Howard and Clemons, also of Northbrook, were Chicago Bounce club volleyball teammates for four years. Their first day on the court, together? It was a Bounce tryout day.
Clemons remembers it well.
“We were going at each other with our serves, trying to ace each other,” says the 6-1 Clemons, who plays considerably bigger than his height in the front row.
“He knows exactly where he needs to be on the court, knows exactly where he needs to hit the ball,” the outside hitter adds. “Disciplined. Jack is disciplined. Jack, being 6-5, helps, and he has a solid vertical [jump]. When he gets up there for a kill, he … doesn’t really miss.”
Ebeling notes Howard continues to work hard on his serve-receive, a habit he hasn’t been able to kick since Day One as a Rambler.

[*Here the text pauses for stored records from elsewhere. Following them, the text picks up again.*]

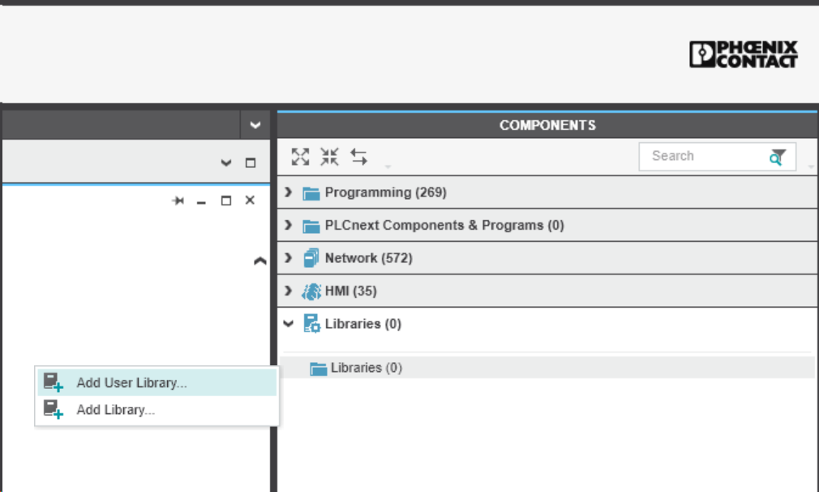Click the search filter funnel icon

(x=778, y=157)
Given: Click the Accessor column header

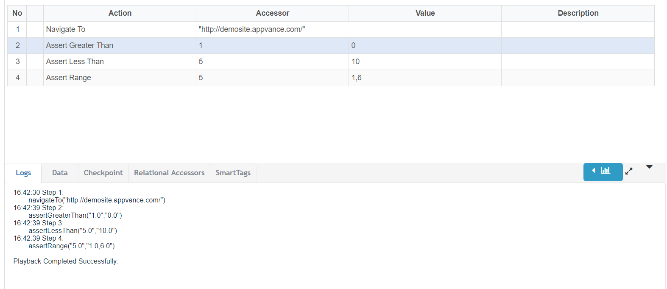Looking at the screenshot, I should [272, 13].
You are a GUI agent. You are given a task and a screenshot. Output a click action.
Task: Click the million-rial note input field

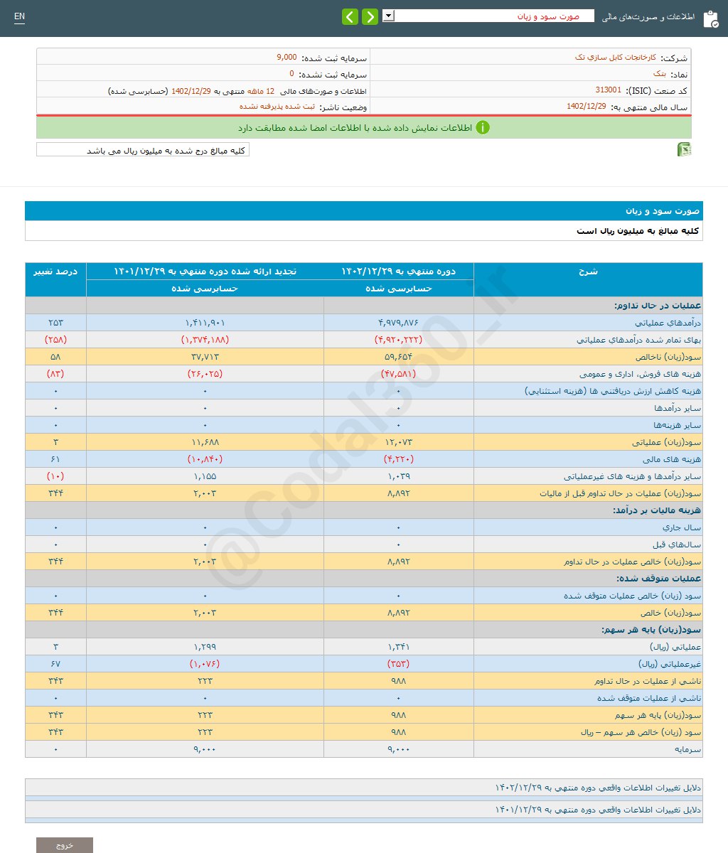(142, 150)
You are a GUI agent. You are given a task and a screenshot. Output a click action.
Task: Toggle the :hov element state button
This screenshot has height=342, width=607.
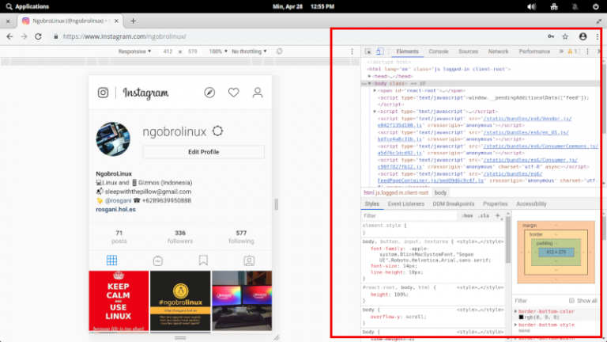pos(467,215)
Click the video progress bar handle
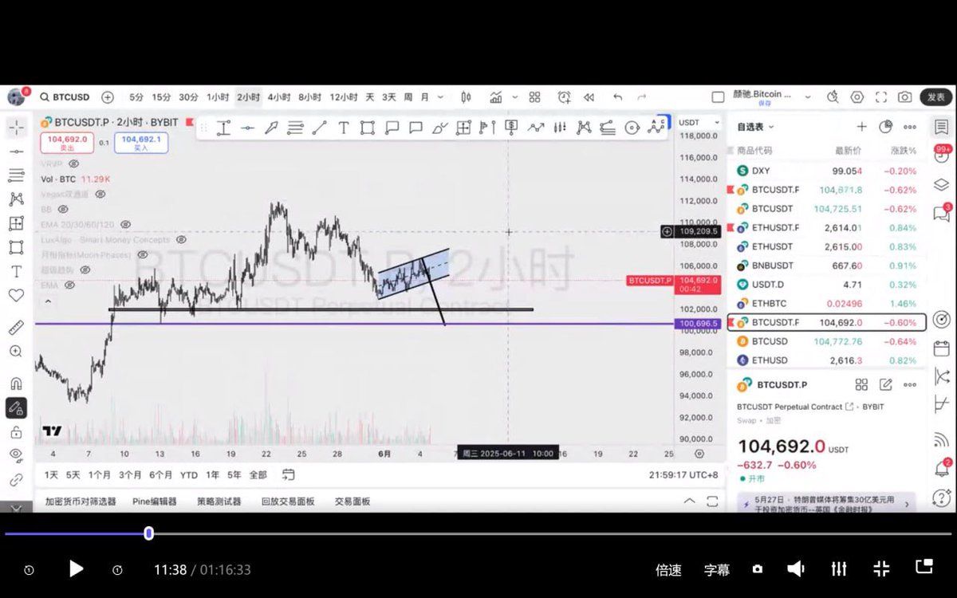957x598 pixels. pos(148,533)
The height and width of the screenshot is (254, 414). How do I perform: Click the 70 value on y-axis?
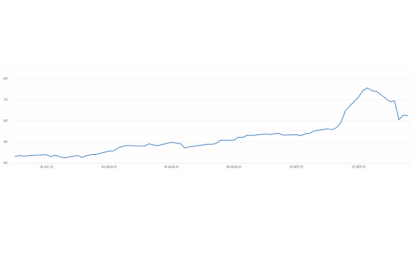click(5, 100)
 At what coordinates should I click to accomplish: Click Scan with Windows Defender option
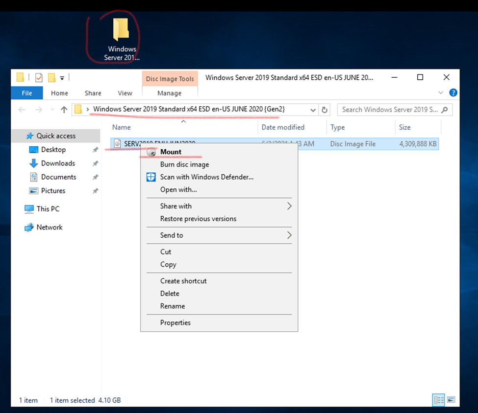pos(206,177)
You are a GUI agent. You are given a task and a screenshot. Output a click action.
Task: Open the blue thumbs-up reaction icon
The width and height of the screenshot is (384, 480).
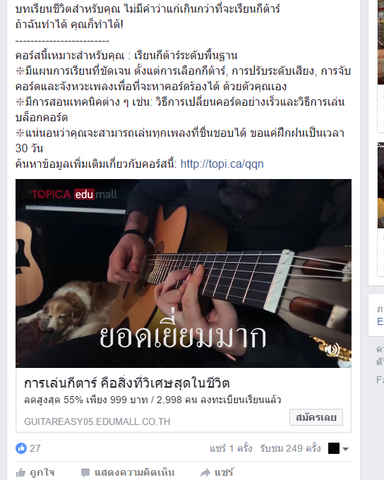pyautogui.click(x=21, y=448)
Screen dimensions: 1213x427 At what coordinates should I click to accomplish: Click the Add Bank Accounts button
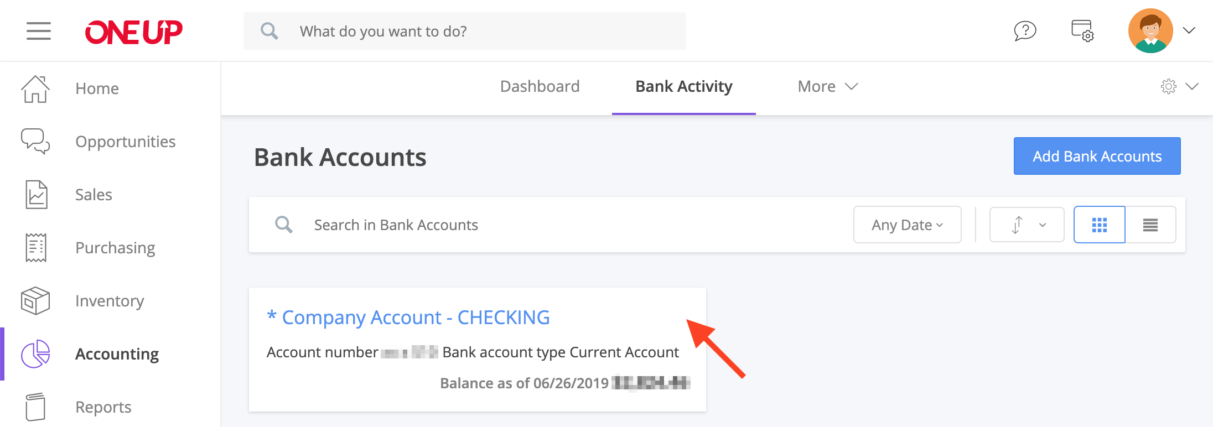1097,156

An opponent serving anywhere near Howard in 2019 would receive a scowl from his coach.
“That’s a testament to the progress Jack has made in that aspect of his game,” says Ebeling, whose boys of spring (the season and the verb) finished a strong fifth at last weekend’s 24-team Tiger Classic at Wheaton Warrenville South, losing only to eventual champion Minooka High School in a Gold Bracket quarterfinal on March 30.
Minooka’s Indians advanced to a semifinal after edging LA’s Ramblers 28-26, 20-25, 25-21.
“Work hard as an individual, play as a team,” Howard says of the keys to the sport he loves, a sport he intends to play as a walk-on at Penn State University. “It’s such a team sport, volleyball. You have to have all six players playing hard, playing together, and I’m grateful we have that going for us at Loyola.”
Late in the first set of a snappy 25-14, 25-10 defeat of St. Ignatius College Prep in a CCL match at Loyola Academy March 27, Howard struck an ace, extending LA’s lead to 19-10. Shortly thereafter Loyola Academy senior Annie Magner, a defensive specialist on the Ramblers’ girls volleyball team, shouted “I know him!” from her seat in the bleachers.
A grinning Howard turned red-faced.
Later in the match, following a timeout, Howard shimmied briefly to the music blaring in the gym as he returned to the court and prepared to deliver another serve. The moves delighted Magner and her friends sitting next to her. It was a fun sight.
And a bit unusual.
“I’m usually super serious on a volleyball court,” the future pre-med student said afterward. “Off the court I’m all smiles.”
Kindergartners and first-graders know all about off-the-court Jack Howard. He’s their English and math volunteer tutor at Madonna Mission in Chicago. Every Wednesday, during LA’s third quarter, for one-on-one sessions since his sopho- more year.
Reason No. 459 for Jack Howard to take a bow.
Notable: Loyola Academy junior setter/outside hitter John Hitt made the all-tournament team at last weekend’s Tiger Classic at Wheaton Warrenville South. The 6-foot-4 Rambler averaged 21.6 assists in five matches, including 30—to go with his two kills and two blocks—in a three-set loss to eventual champion Minooka High School on March 30.